# Data on locating visible targets
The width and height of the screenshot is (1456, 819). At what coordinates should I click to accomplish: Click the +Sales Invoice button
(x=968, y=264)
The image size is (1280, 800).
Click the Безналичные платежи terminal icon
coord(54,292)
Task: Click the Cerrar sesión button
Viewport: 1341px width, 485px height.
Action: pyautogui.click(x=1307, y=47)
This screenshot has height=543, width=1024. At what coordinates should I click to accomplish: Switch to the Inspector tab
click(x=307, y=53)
==
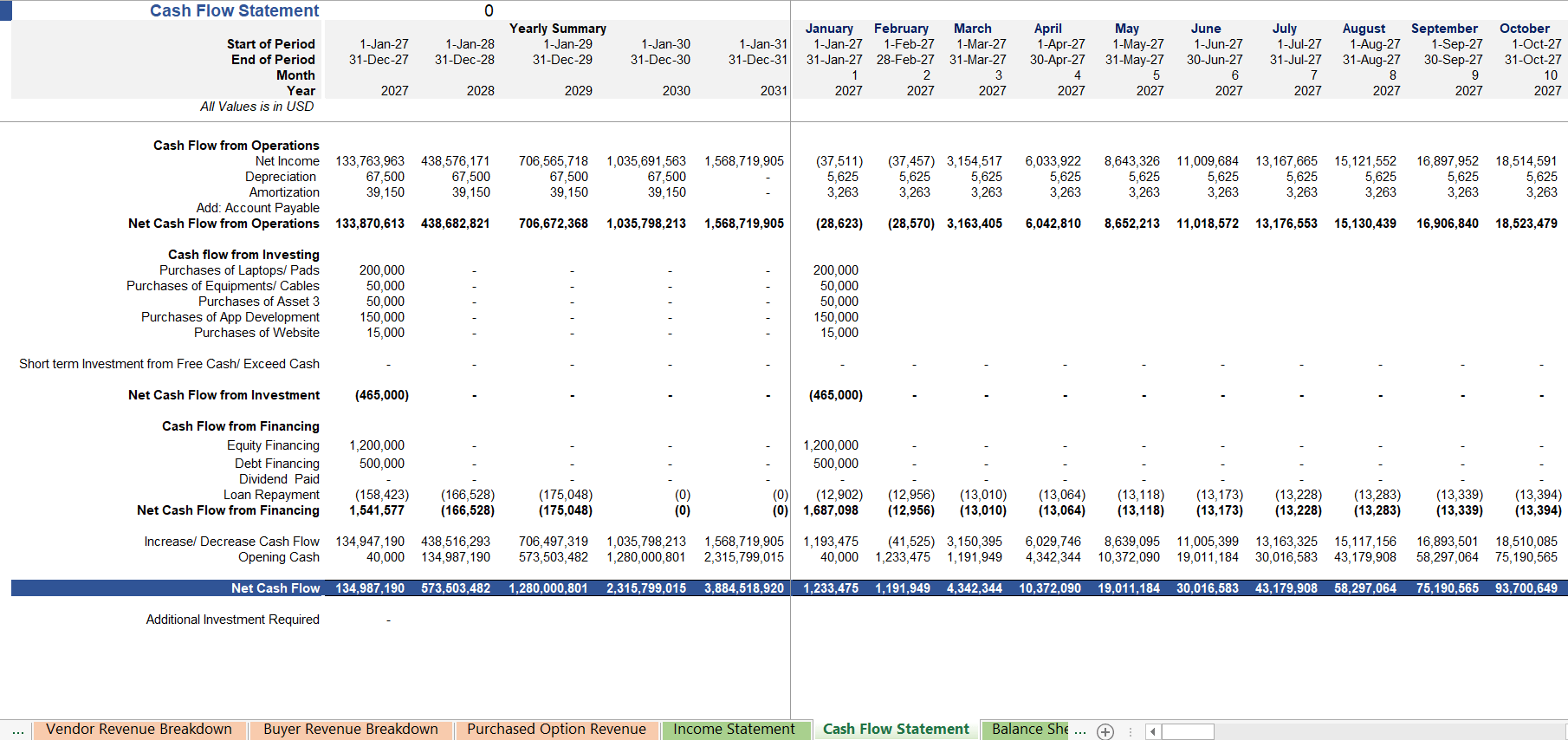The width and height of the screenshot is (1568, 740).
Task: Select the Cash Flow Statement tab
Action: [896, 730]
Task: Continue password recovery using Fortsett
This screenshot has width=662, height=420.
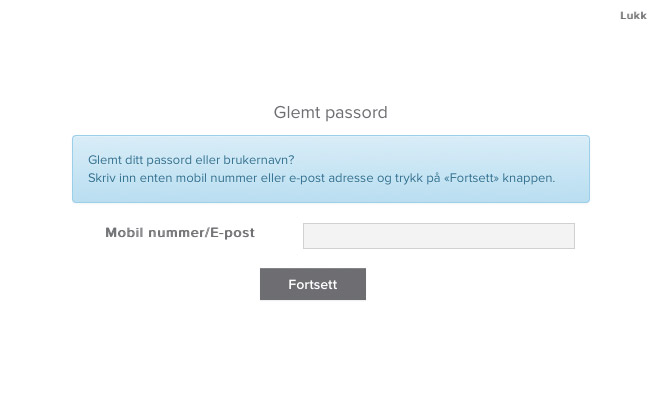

# WHAT IS BEING ASKED
Can you reproduce, word for word, the lines of the records from the line with "Task: Click the Cerrar sesión button" up to and including the line with "click(x=307, y=53)"?

# THE RESULT
Task: Click the Cerrar sesión button
Viewport: 1341px width, 485px height.
Action: pyautogui.click(x=1307, y=47)
This screenshot has height=543, width=1024. At what coordinates should I click to accomplish: Switch to the Inspector tab
click(x=307, y=53)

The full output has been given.